Senate Republicans also have included a further crackdown on illegal gun trafficking into New York, the people said. Most New York City gun crimes involve weapons illegally brought into the state, state and city officials say.
The people spoke on condition of anonymity because the proposal had not been discussed among rank and file legislators. They say the tentative deal was struck over the weekend and will be debated behind closed doors Monday in the Senate and Assembly.
A Cuomo administration official, who also spoke on condition of anonymity because the deal was not final, said there is no agreement yet.
If the deal survives as expected, a bill could be presented this week, but it faces several challenges.
It will be the first test of the new coalition in control of the state Senate, which has long been run by Republicans opposed to gun control measures. The Senate is now led by a coalition of Republicans and five breakaway Democrats, an arrangement expected to result in more progressive legislation.
Former Republican Sen. Michael Balboni said that for legislators from the more conservative upstate region of New York, gun control has the intensity of the gay marriage issue. In 2011, three of four Republicans who crossed the aisle to vote for same-sex marriage ended up losing their jobs because of their votes.
It was always startling to me the vast cultural divide between New York City metropolitan view on gun control and most of the upstate communities, said Balboni, who represented part of Long Island for 10 years and was a Senate leader.
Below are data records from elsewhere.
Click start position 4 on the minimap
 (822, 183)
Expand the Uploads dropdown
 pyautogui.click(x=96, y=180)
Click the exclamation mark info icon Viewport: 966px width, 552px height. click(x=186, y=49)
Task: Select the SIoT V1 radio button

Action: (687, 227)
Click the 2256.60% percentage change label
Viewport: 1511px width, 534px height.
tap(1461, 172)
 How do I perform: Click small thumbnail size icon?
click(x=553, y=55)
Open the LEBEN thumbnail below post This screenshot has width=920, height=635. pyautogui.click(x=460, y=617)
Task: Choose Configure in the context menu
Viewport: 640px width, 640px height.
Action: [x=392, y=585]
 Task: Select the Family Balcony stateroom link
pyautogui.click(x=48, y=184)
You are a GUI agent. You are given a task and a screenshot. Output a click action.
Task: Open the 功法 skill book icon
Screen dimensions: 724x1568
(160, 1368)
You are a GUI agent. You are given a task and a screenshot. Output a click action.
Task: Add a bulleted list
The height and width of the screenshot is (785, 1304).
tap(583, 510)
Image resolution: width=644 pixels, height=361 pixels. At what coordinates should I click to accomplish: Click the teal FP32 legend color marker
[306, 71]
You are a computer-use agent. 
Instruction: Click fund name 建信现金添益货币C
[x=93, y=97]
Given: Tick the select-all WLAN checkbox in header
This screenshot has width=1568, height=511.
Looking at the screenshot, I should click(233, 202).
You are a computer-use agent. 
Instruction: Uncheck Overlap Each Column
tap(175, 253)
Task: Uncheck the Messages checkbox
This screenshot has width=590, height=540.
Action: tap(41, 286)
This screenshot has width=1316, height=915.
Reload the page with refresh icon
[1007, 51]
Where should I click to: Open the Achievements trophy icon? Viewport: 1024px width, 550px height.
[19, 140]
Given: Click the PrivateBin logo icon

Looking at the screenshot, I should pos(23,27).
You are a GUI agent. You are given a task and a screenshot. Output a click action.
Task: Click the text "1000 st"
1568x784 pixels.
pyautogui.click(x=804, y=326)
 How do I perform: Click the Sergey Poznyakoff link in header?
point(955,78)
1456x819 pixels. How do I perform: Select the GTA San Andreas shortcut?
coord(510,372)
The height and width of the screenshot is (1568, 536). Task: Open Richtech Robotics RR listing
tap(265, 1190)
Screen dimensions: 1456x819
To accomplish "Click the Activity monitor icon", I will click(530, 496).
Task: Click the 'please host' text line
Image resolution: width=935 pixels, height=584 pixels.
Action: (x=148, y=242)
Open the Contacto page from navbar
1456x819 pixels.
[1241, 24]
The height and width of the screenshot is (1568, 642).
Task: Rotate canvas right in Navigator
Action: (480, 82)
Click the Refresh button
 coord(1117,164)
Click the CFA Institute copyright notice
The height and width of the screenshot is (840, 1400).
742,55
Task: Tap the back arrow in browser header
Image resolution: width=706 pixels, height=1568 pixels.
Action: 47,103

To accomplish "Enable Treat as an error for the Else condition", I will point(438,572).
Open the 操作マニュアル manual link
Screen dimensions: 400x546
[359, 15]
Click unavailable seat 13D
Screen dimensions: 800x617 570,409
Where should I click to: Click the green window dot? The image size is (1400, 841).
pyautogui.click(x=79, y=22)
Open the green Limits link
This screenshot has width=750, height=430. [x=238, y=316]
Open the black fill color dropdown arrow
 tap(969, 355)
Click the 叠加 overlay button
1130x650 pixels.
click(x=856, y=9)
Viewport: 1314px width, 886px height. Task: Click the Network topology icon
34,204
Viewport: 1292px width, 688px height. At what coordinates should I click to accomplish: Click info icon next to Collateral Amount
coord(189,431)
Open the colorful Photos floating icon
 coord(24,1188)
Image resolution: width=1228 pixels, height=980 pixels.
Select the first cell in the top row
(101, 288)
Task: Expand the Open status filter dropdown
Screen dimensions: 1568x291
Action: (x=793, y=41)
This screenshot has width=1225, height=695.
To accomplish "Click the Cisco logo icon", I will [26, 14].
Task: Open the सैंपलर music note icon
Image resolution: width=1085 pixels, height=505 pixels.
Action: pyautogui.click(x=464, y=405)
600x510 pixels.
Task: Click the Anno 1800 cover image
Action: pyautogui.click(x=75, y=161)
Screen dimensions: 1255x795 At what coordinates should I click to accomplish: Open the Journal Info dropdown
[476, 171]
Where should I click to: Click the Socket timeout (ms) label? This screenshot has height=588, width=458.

Gun advocates see these incidents as almost cyclical and that in the wake of a national shooting incident, they have seen repeated calls for control, he said Monday. They view it as a slippery slope to the banning and confiscation of weapons. Emotions run high and there will be tremendous pressure on all upstate legislators, Republicans and Democrats, to keep their base.
Also a concern is a major gun manufacturer in upstate New York.
Remington Arms Co. makes the Bushmaster semi-automatic rifle that was used in the Connecticut shootings and again on Christmas Eve in Webster, N.Y., when two firefighters were slain responding to a fire. The two-century-old Remington factory in Ilion in central New York employs 1,000 workers in a Republican Senate district.
Republican Assemblyman Marc Butler warned last week that a more restrictive assault weapon ban could cost the factory 300 jobs.